## TASK GOAL
Reproduce the records below exactly, but leave their pictures out of the copy.

## DATA SUPPLIED

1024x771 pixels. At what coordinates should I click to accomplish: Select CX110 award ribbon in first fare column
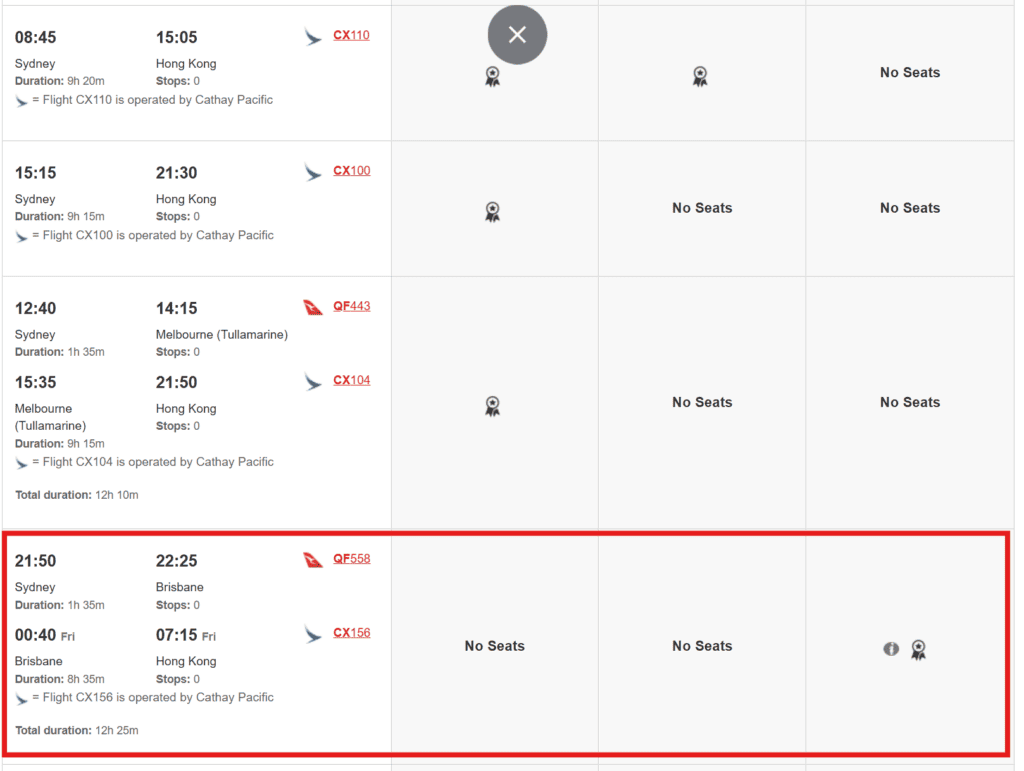(x=492, y=76)
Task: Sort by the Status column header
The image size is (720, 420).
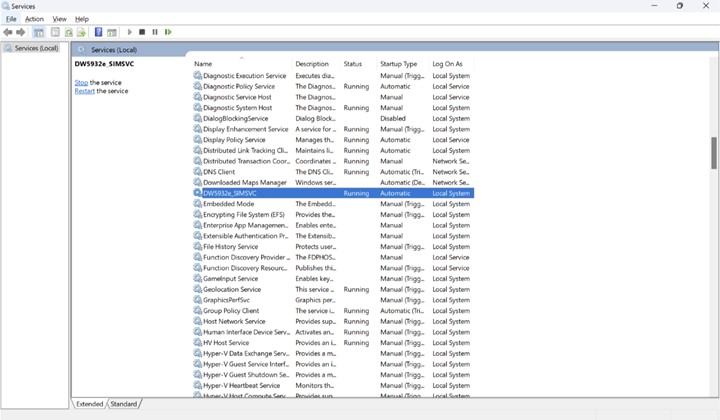Action: pos(353,64)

## ANSWER SECTION
1024x771 pixels. At what coordinates should I click to accomplish: Select CX110 award ribbon in first fare column
(x=492, y=76)
Task: Sort by the Status column header
The image size is (720, 420).
Action: pos(353,64)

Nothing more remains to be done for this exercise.